The statistics you decide to incorporate into your paper have a lot to do with the type of research you are conducting. If your research is empirical or experimental, this means that you will be conducting hands-on or primary research. Hands-on does not necessarily mean that you have to hand out surveys and questionnaires but it may also be achieved by using data systems or databases for example. With this type of original research students can create their own tables, charts, and graphs based on information pulled from various records.
*For example, programs such as Customized Financial Analysis allow users to compare various companies within the same industry or sector using RMA (Risk Management Association) databases. If conducting research on a particular industry such as pharmaceuticals, information comparing companies can be easily obtained by using this program. In this way students can conduct original research by formulating fresh analysis and creating unique financial reports and observations (that perhaps have not been or are rarely examined in such a way).
If your research is more theoretical or literature-based this means that you will be relying heavily on secondary research or primary research that is not your own. Many people utilize this type of research as well to analyze finance models and to make educated assumptions on the best way to go when making major decisions.
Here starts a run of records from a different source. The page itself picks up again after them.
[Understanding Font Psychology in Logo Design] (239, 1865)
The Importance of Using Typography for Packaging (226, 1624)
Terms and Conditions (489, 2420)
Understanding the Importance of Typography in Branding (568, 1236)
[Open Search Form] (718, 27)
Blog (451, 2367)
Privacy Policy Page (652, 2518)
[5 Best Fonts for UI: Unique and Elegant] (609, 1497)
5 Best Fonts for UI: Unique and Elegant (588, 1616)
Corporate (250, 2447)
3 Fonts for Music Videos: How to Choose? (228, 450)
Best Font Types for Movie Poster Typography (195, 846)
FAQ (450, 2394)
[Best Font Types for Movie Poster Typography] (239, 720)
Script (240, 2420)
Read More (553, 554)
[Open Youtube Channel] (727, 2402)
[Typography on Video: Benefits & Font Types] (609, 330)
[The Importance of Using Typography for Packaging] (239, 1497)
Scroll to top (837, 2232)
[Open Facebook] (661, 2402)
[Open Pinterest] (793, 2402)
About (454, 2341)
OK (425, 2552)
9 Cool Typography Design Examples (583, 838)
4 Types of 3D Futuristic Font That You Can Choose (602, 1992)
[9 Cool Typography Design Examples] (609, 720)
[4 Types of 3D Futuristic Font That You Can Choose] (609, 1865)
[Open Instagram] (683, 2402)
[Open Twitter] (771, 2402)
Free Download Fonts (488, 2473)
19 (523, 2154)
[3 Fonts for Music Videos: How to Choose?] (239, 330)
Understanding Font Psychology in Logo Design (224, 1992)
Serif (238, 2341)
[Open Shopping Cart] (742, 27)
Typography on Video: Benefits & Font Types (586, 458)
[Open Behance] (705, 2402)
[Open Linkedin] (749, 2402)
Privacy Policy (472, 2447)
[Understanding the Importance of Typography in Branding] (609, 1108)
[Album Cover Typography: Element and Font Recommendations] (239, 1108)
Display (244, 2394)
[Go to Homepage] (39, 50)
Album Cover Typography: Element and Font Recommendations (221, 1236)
Financial theories are interesting to investigate and are fairly new in terms of theory development as compared to other disciplines.
*For example, finance theories can prove effective in many scenarios such as preventing market failure or disruption.
Statistics find their way into theoretical papers as well. Students can easily provide statistical examples to demonstrate how or why a particular theory was proven effective or ineffective for a business, industry, or nation.
Interpretation and incorporation of data, including formulas, statistics, reports, and models are a crucial part of proper argument development and support. The paragraph structure
, likewise, that provides the framework for such data is also a decisive component when arguing a point or proving a hypothesis as supported or unsupported. In all, whether your research is empirical or theoretical, lots of energy and attention spent towards these specified areas shall not be done in vain.